"Balnea Daciae": a Pompei in mostra il gemellaggio virtuale con la Romania sulle tracce delle terme romane
par Casomai
lunedì 13 luglio 2026
La tradizione termale romana occasione per un gemellaggio tra Pompei e la Romania in una mostra a Pompei..
Inaugurata il 6 Luglio dal direttore del Parco Gabriel Zucthriegel e dall'ambasciatrice di Romania in Italia Gabriela Dancau di Romania la mostra ”Balnea Daciae. Le terme romane della Dacia è visitabile fino al 30 Settembre 2026 .la mostra”Balnea Daciae.

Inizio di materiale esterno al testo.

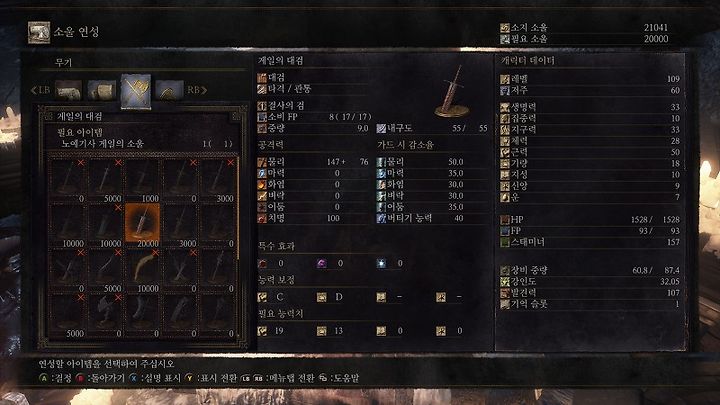Click the greatsword preview image in detail panel
Viewport: 720px width, 405px height.
coord(452,91)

La mostra è stata allestita nella sezione maschile delle Terme del Foro del Parco archeologico ed è aperta ai numerosi visitatori del Parco archeologico che scelgono tra le tante meraviglie di entrare in questo complesso a pochi passi dal grande Foro. La mostra è parte di un progetto realizzato nell'ambito dell'anno culturale Romania Italia 2026 col patrocinio del Presidente della Romania Nicusor Dan e del Presidente Sergio Mattarella.
Nel percorso espositivo curato dall'archeologo Ovidiu Tentea e caratterizzato da foto, plastici, pannelli didascalie in tre lingue rumena compresa si confermano i profondi legami culturali tra questa lontana provincia la Dacia e il mondo romano. Le terme romane rappresentavano i luoghi deputati per la cura della persona, ma anche veri e propri centri di vita sociale e di una identità culturale comunemente condivisa. Ma da un punto di vista tecnico vengono rivelate le soluzioni tecnologiche, che gli ingegneri romani adottavano per assicurare in qualunque ora del giorno il funzionamento degli impianti e la fruizione del servizio.
La visita della mostra in contemporanea con l'osservazione degli ambienti coperti a volta e adibiti un tempo a funzione termale garantisce una esperienza ineguagliabile per chi percepisce l'armonia nelle configurazioni architettoniche nella fusione tra la Venustas ed “Utilitas” Negli ambienti interni, si possono ammirare spogliatoi e calidarium pareti e volte decorate a stucco figure mitologiche e telamoni in terracotta disposti a chiudere dei vani dove si custodivano unguenti oleosi. La mostra si avvale di pannelli didascalici di splendidi plastici che affiancano le planimetrie di queste strutture termali con una fedele ricostruzione delle volumetrie e delle coperture a tegole, ma anche di strumentazioni multimediali che possono essere liberamente consultate dal visitatore.
E' auspicio di tutti che questa mostra possa aver dato inizio ad un processo che determini analoghe iniziative, appoggiate dai governi dei paesi del nord Africa e di tutti quelli europei in cui l'espansione romana ha lasciato tracce indelebili, che ci hanno consentito di comprendere come i cittadini romani vivevano la loro quotidianità.